Why did I begin this post with an explanation of my meditation practice?
It is because I began in the midst of the darkness. Though I did not acknowledge the PPD at that point, I knew something was “off.” So, I sat in the darkness searching for the light.
The rector at my church recently gave a message that challenged the idea that “God does not give us anything we cannot handle” – the common, over used, and sadly clichéd line offered to sufferers. She explored the idea that this might not be true, but God actually might set in place a difficult experience in order for growth to happen. A Lenten sermon, the reading was on Jesus’s temptation in the Garden of Gethsemane. Following this dark point, Jesus went on to perform miracles.
Dark points can coincide with the light. I do not find it odd that I was able to establish a meditation practice while simultaneously suffering from PPD. Meditation is not a magic bullet or similar to taking a pill for a headache.

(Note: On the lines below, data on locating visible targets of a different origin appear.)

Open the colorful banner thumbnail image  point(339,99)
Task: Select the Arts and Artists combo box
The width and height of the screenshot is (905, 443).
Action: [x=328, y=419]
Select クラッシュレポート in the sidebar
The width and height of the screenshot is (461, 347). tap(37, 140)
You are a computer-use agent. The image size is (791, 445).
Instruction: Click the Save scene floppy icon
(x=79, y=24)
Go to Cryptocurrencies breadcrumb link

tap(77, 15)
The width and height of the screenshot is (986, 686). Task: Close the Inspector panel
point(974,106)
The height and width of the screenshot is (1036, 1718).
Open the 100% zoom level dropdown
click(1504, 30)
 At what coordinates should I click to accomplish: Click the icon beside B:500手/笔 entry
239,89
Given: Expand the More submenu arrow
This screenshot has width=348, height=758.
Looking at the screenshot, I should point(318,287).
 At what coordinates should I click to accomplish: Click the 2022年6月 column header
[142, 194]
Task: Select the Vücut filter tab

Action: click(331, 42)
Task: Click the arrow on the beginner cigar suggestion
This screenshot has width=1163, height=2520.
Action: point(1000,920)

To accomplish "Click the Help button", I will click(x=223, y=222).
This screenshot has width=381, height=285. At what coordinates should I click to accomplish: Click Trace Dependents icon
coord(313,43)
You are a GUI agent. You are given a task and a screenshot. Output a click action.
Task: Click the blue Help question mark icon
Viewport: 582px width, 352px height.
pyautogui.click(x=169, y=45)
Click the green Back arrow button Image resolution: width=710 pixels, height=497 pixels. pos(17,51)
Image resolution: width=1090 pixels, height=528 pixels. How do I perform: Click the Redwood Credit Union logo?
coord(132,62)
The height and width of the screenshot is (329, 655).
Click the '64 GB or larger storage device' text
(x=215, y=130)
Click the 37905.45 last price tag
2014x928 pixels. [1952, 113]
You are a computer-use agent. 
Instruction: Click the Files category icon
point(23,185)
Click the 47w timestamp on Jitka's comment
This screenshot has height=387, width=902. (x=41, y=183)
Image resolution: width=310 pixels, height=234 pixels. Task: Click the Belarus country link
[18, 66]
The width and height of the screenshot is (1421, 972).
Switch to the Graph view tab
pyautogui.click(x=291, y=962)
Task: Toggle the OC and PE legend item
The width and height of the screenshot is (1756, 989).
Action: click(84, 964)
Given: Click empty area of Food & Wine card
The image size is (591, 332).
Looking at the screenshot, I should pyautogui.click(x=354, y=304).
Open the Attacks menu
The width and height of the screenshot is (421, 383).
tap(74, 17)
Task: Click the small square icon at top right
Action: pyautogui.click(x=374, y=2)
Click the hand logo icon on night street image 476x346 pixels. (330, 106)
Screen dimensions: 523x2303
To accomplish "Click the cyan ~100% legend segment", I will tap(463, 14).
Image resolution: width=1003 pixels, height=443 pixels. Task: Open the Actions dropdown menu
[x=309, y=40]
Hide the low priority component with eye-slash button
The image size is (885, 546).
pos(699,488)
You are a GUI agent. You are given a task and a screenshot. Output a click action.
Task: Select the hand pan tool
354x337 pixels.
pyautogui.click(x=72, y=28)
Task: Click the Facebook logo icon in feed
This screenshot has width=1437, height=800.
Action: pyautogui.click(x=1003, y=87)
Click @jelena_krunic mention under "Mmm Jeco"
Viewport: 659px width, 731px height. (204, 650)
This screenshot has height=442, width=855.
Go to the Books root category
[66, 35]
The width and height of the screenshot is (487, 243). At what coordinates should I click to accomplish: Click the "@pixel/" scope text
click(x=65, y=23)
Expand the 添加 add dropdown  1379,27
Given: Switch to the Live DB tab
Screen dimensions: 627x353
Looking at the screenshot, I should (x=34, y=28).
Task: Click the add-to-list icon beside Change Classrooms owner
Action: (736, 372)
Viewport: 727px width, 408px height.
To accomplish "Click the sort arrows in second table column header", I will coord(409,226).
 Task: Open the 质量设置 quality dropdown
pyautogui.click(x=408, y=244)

The emotions I currently battle that stem from overactive anxiety and changing hormones are also a part of this new emotional experience I have as a mother. I do not believe it will always be this way, but I also do not disregard it as unimportant or take it on as my identity. I insist on living in the light.
My daily meditation is the place I can go to find peace. I am also learning to take the breath with me throughout my day. It is not the solution to PPD, but is an important part of my life. Feeling my breath enter and exit my body gives me a sense of relief, stability, and a feeling of connection to the divine – to a source of strength.